Ellen, pulling against my arm, hurried us on. As we were caught up into the swinging doors I had the impression that the man was getting out of his coupé.

Ten minutes later, as I waited for the girls outside the women’s dressing-room, Joe Jelke and Jim Cathcart stepped out of the elevator. Joe was very white, his eyes were heavy and glazed, there was a trickle of dark blood on his forehead and on his white muffler. Jim had both their hats in his hand.

“He hit Joe with brass knuckles,” Jim said in a low voice. “Joe was out cold for a minute or so. I wish you’d send a bell boy for some witch-hazel and court-plaster.”

It was late and the hall was deserted; brassy fragments of the dance below reached us as if heavy curtains were being blown aside and dropping back into place. When Ellen came out I took her directly downstairs. We avoided the receiving line and went into a dim room set with scraggly hotel palms where couples sometimes sat out during the dance; there I told her what had happened.

“It was Joe’s own fault,” she said, surprisingly. “I told him not to interfere.”

This wasn’t true. She had said nothing, only uttered one curious little click of impatience.

“You ran out the back door and disappeared for almost an hour,” I protested. “Then you turned up with a hard-looking customer who laughed in Joe’s face.”

“A hard-looking customer,” she repeated, as if tasting the sound of the words.
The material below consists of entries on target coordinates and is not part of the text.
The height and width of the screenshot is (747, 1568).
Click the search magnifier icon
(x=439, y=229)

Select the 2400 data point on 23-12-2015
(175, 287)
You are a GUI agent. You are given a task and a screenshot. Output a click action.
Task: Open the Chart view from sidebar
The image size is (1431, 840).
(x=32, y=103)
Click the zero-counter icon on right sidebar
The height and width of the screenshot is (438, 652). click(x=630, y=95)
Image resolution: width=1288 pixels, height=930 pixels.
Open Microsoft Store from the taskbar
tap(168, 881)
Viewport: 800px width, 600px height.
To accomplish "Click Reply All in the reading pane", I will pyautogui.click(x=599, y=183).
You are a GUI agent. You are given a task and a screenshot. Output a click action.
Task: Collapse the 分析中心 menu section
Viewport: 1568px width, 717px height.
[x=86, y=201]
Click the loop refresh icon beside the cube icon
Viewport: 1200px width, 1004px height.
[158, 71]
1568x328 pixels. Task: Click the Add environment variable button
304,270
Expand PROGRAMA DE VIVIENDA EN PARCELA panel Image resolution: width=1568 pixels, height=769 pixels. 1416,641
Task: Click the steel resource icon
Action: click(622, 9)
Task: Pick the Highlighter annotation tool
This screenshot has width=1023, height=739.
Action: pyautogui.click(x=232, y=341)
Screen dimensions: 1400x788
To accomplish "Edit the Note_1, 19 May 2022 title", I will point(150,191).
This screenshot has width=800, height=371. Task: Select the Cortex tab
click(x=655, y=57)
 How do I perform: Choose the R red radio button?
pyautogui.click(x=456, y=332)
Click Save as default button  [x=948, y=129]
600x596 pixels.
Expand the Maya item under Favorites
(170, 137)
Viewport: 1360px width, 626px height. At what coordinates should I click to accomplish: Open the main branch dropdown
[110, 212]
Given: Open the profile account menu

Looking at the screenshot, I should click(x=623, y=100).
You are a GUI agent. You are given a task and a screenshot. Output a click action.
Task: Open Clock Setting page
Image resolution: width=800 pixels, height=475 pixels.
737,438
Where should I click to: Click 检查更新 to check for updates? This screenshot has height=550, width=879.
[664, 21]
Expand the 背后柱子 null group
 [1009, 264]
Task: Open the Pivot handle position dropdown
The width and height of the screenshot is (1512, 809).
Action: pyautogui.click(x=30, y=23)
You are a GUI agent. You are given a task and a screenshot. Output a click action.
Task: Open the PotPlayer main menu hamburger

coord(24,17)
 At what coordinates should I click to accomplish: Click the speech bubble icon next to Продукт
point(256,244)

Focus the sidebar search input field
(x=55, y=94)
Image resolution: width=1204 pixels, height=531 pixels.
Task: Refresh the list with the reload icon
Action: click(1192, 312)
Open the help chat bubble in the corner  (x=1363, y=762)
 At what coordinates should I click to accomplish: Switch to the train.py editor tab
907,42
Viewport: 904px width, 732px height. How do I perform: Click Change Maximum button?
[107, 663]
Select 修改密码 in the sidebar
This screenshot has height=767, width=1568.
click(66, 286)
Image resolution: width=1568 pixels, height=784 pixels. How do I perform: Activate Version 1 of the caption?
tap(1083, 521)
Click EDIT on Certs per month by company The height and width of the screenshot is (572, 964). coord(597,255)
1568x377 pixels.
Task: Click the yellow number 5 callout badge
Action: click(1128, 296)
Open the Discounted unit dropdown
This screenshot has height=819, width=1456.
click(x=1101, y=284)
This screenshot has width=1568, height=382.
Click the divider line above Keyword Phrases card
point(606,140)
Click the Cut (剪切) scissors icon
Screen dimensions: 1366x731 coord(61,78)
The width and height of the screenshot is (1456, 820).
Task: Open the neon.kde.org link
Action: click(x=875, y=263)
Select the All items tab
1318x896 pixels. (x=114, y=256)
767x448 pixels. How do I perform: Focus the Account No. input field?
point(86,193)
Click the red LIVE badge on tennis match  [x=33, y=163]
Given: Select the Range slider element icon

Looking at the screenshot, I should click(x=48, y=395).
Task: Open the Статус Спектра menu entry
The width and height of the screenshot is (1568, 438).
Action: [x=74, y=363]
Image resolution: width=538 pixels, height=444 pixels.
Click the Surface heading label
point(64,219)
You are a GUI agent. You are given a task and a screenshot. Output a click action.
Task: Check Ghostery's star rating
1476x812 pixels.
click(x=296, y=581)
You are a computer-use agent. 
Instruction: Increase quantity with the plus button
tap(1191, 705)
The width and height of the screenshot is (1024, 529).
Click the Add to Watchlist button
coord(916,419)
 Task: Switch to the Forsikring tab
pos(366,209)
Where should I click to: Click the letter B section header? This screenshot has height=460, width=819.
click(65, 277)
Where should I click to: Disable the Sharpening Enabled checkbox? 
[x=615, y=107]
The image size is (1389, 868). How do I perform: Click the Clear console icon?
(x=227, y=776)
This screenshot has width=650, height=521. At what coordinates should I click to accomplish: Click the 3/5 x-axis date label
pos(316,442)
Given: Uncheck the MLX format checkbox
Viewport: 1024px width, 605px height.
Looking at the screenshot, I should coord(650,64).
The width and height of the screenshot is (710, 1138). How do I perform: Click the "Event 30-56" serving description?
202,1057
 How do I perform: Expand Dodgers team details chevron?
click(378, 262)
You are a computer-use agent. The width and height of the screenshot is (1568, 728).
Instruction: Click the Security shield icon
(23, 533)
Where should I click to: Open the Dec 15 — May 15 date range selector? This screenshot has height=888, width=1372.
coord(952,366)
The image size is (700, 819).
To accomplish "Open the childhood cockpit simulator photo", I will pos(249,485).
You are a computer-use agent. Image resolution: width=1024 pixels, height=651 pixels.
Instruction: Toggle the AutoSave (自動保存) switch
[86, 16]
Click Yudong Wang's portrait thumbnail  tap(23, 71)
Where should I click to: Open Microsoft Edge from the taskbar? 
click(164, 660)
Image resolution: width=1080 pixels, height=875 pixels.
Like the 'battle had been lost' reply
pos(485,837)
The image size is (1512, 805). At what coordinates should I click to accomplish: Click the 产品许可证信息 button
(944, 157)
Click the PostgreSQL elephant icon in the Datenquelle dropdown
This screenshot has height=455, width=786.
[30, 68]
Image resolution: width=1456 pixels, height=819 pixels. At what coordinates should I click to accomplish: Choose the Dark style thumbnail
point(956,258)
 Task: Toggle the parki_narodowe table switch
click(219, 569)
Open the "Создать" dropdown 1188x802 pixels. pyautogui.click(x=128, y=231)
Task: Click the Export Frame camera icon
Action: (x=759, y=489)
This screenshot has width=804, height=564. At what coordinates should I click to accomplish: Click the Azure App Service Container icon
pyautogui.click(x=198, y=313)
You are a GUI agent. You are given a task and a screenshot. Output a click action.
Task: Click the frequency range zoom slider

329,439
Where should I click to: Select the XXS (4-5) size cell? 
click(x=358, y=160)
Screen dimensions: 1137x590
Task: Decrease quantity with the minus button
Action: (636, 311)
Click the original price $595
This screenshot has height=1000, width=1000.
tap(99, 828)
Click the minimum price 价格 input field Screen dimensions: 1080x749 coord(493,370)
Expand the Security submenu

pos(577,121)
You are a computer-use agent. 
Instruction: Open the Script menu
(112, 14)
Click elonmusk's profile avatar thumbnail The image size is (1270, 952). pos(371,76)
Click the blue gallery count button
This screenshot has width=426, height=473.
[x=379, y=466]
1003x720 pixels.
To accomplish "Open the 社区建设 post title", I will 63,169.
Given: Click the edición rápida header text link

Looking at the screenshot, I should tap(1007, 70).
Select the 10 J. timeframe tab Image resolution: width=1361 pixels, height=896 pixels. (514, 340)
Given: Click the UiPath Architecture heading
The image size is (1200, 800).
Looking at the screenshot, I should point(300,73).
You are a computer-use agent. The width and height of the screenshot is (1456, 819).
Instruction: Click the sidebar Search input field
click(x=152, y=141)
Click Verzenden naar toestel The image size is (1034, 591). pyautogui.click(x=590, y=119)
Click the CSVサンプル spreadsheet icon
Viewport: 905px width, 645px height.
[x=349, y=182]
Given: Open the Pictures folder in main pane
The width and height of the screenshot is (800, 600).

“Well, wasn’t he? Where on earth did you get hold of him, Ellen?”

“On the train,” she answered. Immediately she seemed to regret this admission. “You’d better stay out of things that aren’t your business, Eddie. You see what happened to Joe.”

Literally I gasped. To watch her, seated beside me, immaculately glowing, her body giving off wave after wave of freshness and delicacy⁠—and to hear her talk like that.

“But that man’s a thug!” I cried. “No girl could be safe with him. He used brass knuckles on Joe⁠—brass knuckles!”

“Is that pretty bad?”

She asked this as she might have asked such a question a few years ago. She looked at me at last and really wanted an answer; for a moment it was as if she were trying to recapture an attitude that had almost departed; then she hardened again. I say “hardened,” for I began to notice that when she was concerned with this man her eyelids fell a little, shutting other things⁠—everything else⁠—out of view.

That was a moment I might have said something, I suppose, but in spite of everything, I couldn’t light into her. I was too much under the spell of her beauty and its success. I even began to find excuses for her⁠—perhaps that man wasn’t what he appeared to be; or perhaps⁠—more romantically⁠—she was involved with him against her will to shield someone else. At this point people began to drift into the room and come up to speak to us. We couldn’t talk any more, so we went in and bowed to the chaperones. Then I gave her up to the bright restless sea of the dance, where she moved in an eddy of her own among the pleasant islands of colored favors set out on tables and the south winds from the brasses moaning across the hall. After a while I saw Joe Jelke sitting in a corner with a strip of court-plaster on his forehead watching Ellen as if she herself had struck him down, but I didn’t go up to him. I felt queer myself⁠—like I feel when I wake up after sleeping through an afternoon, strange and portentous, as if something had gone on in the interval that changed the values of everything and that I didn’t see.

The night slipped on through successive phases of cardboard horns, amateur tableaux and flashlights for the morning papers. Then was the grand march and supper, and about two o’clock some of the committee dressed up as revenue agents pinched the party, and a facetious newspaper was distributed, burlesquing the events of the evening. And all the time out of the corner of my eye I watched the shining orchid on Ellen’s shoulder as it moved like Stuart’s plume about the room. I watched it with a definite foreboding until the last sleepy groups had crowded into the elevators, and then, bundled to the eyes in great shapeless fur coats, drifted out into the clear dry Minnesota night.